Ich verstehe immer nicht weshalb XC Räder noch mit 80mm Vorbauten und 70° Lenkwinkel gefahren werden. Wo bitte wäre der Nachteil bei längerem Hauptrahmen und Kettenstreben und flacherem Lenkwinkel bei kürzerem Vorbau? Man fährt doch mit einem 70° Lenkwinkel nicht schneller bergauf...und die Sitzposition muss man nicht über den Vorbau strecken...Druck bekommt man mit längeren Kettenstreben und längeren Hauptrahmen auch mehr aufs Vorderrad ohne einen 80mm Vorbau fahren zu müssen.
 
Was lässt dich glauben, dass die heutigen DH Bikes in 10 Jahren nicht so wirken, wie die 2005er Modelle heute? ;)

Gabs da schon wieder eine Art "Umkehren" zu steileren Winkeln und weniger Radstand? Hab das nicht so im Blick...


Eine Umkehr nicht, aber die Winkel werden nicht mehr flacher, die Kettenstreben nicht mehr kürzer oder länger. Also entweder Verlangsamung oder Stagnation. Am Reach kann man ohnedies nicht ewig verlängern und das Tretlager absenken auch nicht. In die andere Richtung wird's eher nicht gehen. ;)
Kann natürlich sein, wenn Red Bull es verlangt, dass sie die DH Strecken in Richtung A-Line verändern. Dann würde sich die Geometrie wieder anpassen.

# [AUFGABENSTELLUNG]
Wie lässt sich der Text in zwei Sätzen zusammenfassen? Die Daten stehen in keinem Zusammenhang mit dem Text.

# [AUSGANGSDATEN]

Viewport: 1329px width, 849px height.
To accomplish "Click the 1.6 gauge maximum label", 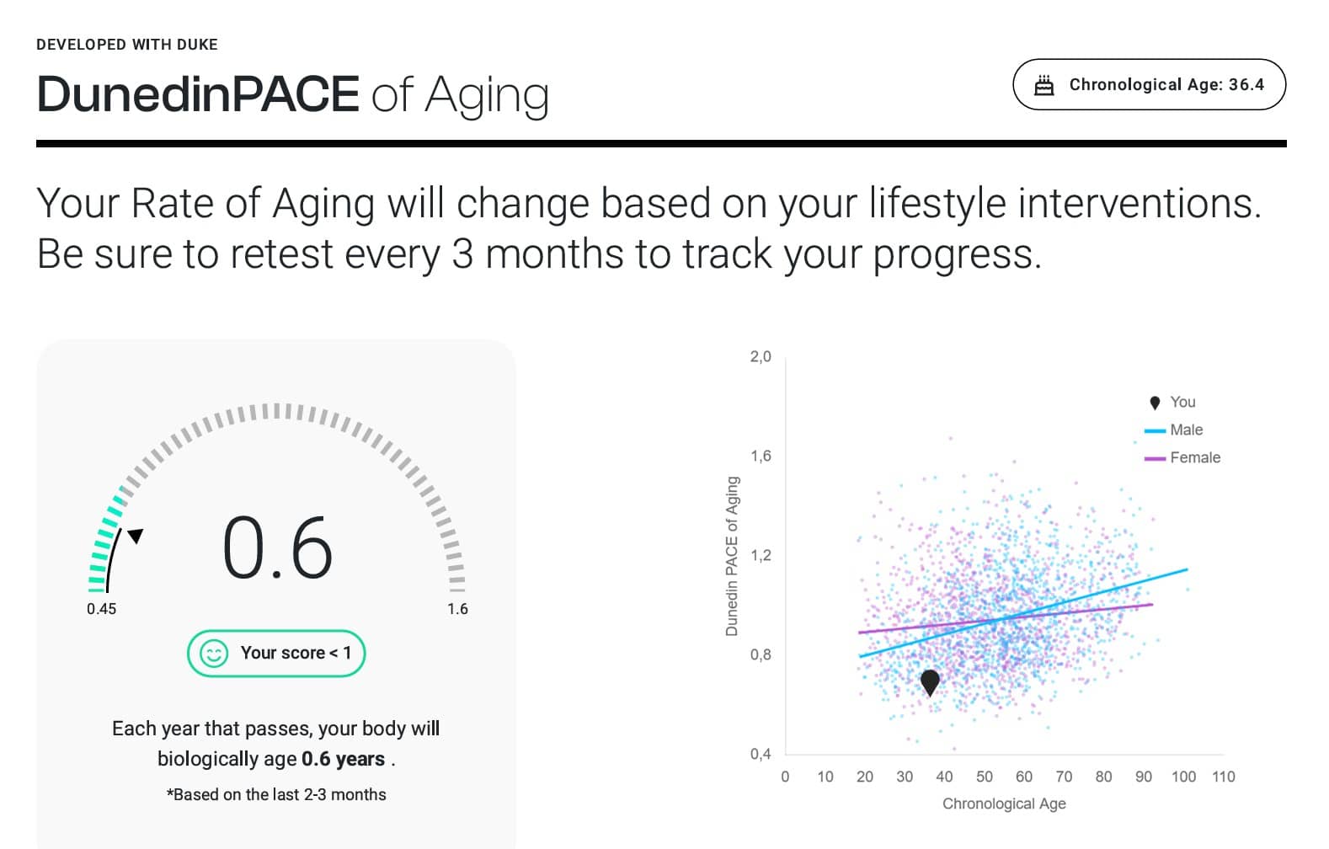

# [VOLLSTÄNDIGE ANTWORT]
Ein Beitrag fragt, warum XC-Räder noch mit 80-mm-Vorbauten und 70° Lenkwinkel gefahren werden, obwohl längere Hauptrahmen und Kettenstreben bei flacherem Lenkwinkel und kürzerem Vorbau ebenfalls mehr Druck aufs Vorderrad brächten. Eine Antwort hält fest, dass sich die Geometrie von DH-Bikes nur noch langsam oder gar nicht mehr weiterentwickelt, da die Winkel nicht flacher werden und sich weder der Reach endlos verlängern noch das Tretlager beliebig absenken lässt.